Repeat word for word every line from the one holding "Image resolution: width=450" to the end of the material below.

* [INFORMATION PROVIDED]:
※ ※ ※

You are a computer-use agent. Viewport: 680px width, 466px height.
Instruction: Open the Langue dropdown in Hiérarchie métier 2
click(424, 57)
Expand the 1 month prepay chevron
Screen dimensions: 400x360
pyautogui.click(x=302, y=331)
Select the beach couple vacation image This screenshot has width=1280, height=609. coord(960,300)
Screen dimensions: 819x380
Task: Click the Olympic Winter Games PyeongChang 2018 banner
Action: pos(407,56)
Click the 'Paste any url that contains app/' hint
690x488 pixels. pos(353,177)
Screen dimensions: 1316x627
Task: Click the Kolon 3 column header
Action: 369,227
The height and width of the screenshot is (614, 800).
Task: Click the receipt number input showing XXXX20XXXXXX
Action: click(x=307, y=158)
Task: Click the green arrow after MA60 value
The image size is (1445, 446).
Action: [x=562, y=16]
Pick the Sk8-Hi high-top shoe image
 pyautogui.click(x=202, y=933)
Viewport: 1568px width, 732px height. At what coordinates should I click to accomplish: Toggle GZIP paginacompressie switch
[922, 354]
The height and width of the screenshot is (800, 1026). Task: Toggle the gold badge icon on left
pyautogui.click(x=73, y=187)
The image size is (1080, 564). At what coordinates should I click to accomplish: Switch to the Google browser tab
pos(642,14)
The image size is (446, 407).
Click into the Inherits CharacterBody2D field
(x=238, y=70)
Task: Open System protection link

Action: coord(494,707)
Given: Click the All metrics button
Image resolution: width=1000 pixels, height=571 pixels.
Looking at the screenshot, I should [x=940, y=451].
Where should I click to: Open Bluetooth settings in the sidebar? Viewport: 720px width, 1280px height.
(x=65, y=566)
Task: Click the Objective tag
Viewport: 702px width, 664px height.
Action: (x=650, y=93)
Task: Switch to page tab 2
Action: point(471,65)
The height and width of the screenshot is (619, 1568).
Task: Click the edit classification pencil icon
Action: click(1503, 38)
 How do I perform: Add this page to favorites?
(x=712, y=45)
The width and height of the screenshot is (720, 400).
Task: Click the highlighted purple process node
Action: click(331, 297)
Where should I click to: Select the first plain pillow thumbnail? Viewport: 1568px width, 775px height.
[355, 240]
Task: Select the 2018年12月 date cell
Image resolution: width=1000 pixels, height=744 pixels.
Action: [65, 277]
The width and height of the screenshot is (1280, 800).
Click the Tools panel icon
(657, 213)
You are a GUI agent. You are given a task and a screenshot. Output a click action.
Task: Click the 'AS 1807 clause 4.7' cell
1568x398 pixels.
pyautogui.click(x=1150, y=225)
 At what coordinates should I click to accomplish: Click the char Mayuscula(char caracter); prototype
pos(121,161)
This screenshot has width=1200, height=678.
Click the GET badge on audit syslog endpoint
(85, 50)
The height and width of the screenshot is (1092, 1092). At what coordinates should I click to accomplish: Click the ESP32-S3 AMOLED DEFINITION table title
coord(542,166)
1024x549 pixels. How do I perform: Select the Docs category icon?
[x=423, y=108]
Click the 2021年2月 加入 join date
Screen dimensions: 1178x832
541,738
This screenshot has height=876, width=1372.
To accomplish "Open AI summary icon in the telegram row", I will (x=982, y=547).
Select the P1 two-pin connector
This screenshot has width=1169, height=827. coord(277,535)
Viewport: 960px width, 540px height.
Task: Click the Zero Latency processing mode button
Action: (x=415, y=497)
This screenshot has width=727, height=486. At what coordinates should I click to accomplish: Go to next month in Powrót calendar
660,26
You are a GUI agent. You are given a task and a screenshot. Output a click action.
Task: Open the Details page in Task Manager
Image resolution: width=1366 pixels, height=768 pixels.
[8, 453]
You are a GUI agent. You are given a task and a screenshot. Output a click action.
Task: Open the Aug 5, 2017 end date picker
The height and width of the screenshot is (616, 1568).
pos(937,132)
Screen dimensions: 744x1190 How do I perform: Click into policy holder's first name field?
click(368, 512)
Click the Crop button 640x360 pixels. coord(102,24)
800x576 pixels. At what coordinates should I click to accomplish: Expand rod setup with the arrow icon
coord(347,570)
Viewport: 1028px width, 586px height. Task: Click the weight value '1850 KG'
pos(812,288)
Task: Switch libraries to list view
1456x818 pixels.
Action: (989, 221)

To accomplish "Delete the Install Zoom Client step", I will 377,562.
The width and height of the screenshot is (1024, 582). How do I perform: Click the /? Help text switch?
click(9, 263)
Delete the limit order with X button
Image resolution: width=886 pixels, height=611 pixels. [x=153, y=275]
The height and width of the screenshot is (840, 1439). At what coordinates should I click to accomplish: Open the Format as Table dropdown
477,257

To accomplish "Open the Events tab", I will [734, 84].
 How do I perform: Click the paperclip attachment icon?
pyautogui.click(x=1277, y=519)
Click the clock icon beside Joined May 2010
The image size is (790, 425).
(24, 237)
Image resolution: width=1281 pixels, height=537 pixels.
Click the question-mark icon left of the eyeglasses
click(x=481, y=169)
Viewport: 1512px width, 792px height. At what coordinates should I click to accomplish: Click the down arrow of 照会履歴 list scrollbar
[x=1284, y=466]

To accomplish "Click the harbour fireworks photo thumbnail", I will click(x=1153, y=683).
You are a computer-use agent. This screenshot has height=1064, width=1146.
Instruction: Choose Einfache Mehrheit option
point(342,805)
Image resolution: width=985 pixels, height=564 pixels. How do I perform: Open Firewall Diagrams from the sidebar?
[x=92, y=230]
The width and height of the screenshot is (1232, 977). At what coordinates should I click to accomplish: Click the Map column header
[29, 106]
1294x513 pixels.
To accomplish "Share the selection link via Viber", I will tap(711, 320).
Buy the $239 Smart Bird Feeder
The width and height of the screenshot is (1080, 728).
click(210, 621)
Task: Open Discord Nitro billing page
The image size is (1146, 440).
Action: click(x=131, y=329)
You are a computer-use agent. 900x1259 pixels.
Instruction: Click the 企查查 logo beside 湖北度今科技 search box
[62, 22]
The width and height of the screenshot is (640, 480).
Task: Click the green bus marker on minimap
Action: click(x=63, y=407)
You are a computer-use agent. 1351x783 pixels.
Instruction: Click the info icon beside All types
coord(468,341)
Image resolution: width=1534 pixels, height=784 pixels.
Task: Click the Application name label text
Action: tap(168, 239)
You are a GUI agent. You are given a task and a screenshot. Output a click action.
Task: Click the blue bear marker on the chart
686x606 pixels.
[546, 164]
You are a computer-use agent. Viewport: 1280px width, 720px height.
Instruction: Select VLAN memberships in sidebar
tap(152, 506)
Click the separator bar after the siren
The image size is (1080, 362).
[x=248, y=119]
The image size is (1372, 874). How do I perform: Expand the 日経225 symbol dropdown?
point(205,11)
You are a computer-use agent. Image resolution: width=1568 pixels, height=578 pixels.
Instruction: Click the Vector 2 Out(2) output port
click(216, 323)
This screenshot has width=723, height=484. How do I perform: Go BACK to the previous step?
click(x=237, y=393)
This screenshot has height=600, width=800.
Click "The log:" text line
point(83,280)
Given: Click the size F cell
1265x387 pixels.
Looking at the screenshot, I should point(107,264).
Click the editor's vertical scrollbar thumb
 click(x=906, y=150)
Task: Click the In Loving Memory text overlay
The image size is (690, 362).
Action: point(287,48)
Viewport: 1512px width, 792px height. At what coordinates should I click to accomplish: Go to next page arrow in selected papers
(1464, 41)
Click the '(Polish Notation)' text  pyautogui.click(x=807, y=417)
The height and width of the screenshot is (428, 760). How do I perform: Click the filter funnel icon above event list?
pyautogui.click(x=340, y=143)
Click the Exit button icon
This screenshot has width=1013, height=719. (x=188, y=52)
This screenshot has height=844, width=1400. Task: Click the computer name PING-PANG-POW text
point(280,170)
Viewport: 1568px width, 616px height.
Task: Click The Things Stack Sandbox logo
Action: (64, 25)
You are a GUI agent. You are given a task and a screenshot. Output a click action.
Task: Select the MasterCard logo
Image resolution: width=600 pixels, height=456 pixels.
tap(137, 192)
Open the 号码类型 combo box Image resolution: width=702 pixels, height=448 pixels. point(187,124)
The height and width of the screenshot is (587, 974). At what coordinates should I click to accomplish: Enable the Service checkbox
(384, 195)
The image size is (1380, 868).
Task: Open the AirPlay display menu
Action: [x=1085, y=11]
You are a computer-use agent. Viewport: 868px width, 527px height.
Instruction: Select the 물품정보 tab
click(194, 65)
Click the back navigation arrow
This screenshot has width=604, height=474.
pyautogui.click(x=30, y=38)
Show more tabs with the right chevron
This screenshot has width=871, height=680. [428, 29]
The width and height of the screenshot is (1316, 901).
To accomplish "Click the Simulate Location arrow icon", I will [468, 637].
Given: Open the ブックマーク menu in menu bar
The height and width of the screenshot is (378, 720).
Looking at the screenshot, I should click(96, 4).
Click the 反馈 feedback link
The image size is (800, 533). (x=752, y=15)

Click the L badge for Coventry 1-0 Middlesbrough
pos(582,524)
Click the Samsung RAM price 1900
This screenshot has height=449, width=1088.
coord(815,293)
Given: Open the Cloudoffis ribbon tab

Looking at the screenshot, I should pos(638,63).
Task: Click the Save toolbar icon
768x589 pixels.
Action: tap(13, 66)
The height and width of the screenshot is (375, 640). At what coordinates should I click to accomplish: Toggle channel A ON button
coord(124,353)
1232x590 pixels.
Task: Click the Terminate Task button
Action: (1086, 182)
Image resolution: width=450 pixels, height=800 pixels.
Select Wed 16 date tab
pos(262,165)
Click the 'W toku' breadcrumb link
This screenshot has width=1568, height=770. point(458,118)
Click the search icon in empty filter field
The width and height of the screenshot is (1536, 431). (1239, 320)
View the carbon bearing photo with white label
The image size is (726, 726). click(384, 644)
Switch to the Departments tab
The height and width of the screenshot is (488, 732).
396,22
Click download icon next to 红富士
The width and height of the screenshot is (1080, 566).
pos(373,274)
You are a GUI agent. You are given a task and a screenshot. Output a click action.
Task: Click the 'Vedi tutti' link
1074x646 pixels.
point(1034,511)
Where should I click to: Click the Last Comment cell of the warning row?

※ ※ ※

* [TASK ANSWER]:
Image resolution: width=450 pixels, height=800 pixels.
Select Wed 16 date tab
pos(262,165)
Click the 'W toku' breadcrumb link
This screenshot has width=1568, height=770. point(458,118)
Click the search icon in empty filter field
The width and height of the screenshot is (1536, 431). (1239, 320)
View the carbon bearing photo with white label
The image size is (726, 726). click(384, 644)
Switch to the Departments tab
The height and width of the screenshot is (488, 732).
396,22
Click download icon next to 红富士
The width and height of the screenshot is (1080, 566).
pos(373,274)
You are a GUI agent. You are given a task and a screenshot. Output a click action.
Task: Click the 'Vedi tutti' link
1074x646 pixels.
point(1034,511)
Where should I click to: Click the Last Comment cell of the warning row?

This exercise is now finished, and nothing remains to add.